● Exercise details:
Please rewrite the records below with every "screenshot" changed to "screen capture" and nothing else altered. Leave the pictures out of your answer.

[BEGIN Extracted material]

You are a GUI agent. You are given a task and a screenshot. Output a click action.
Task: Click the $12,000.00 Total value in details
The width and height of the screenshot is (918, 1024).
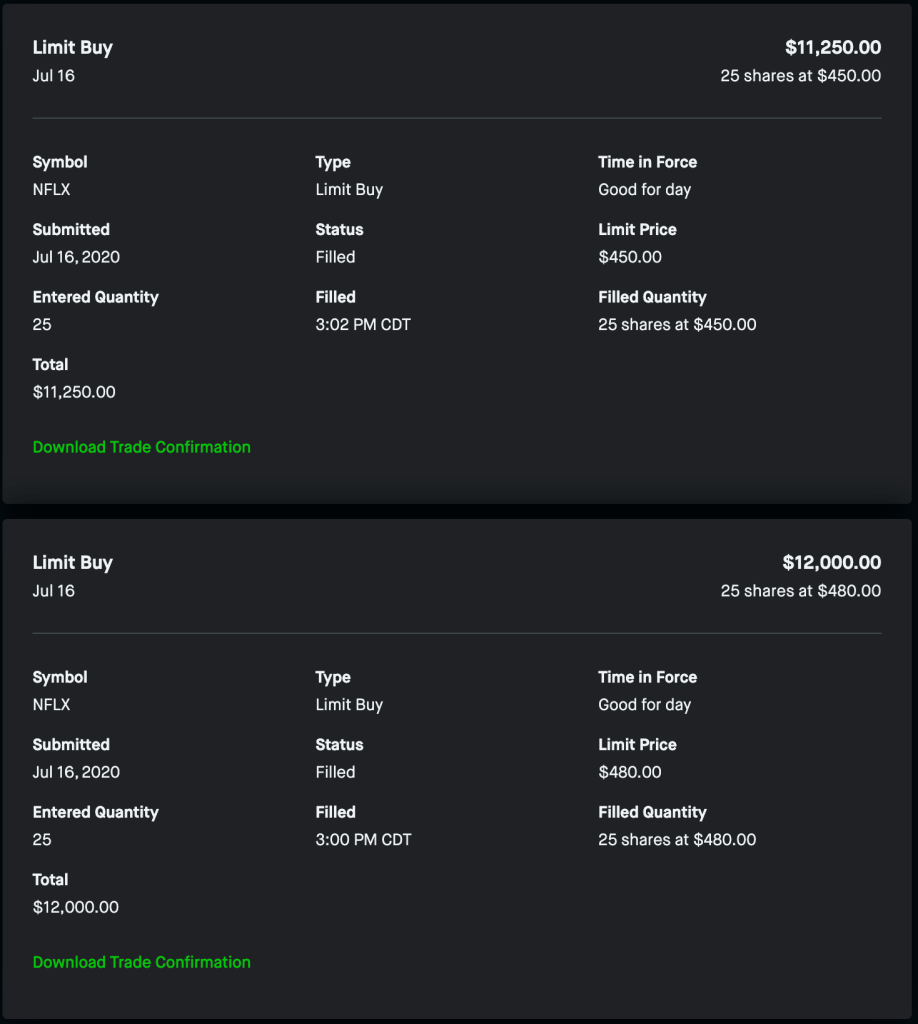point(75,907)

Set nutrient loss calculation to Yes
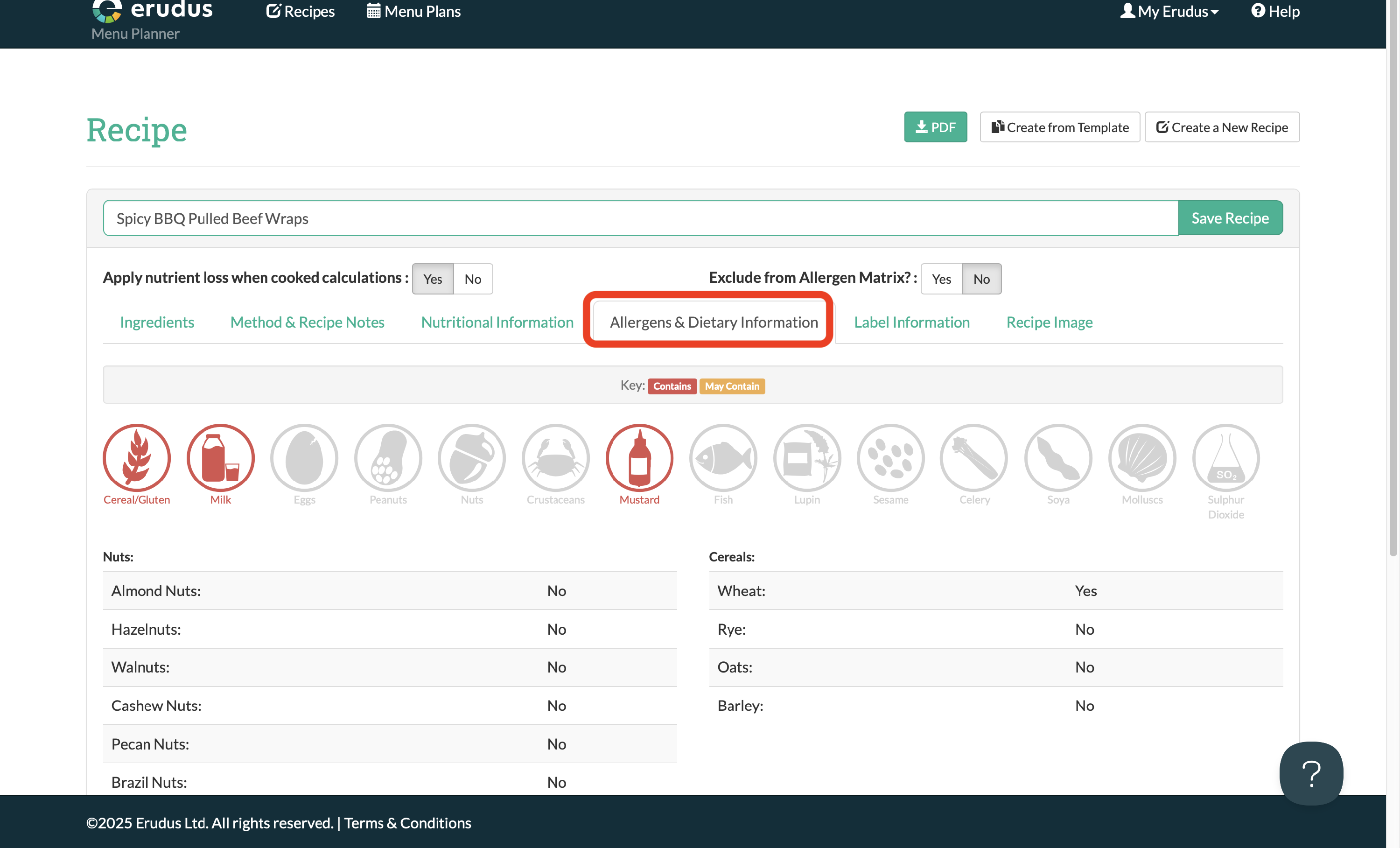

[END Extracted material]

● Response for this exercise:
You are a GUI agent. You are given a task and a screen capture. Output a click action.
Task: Click the $12,000.00 Total value in details
The width and height of the screen capture is (918, 1024).
point(75,907)

Set nutrient loss calculation to Yes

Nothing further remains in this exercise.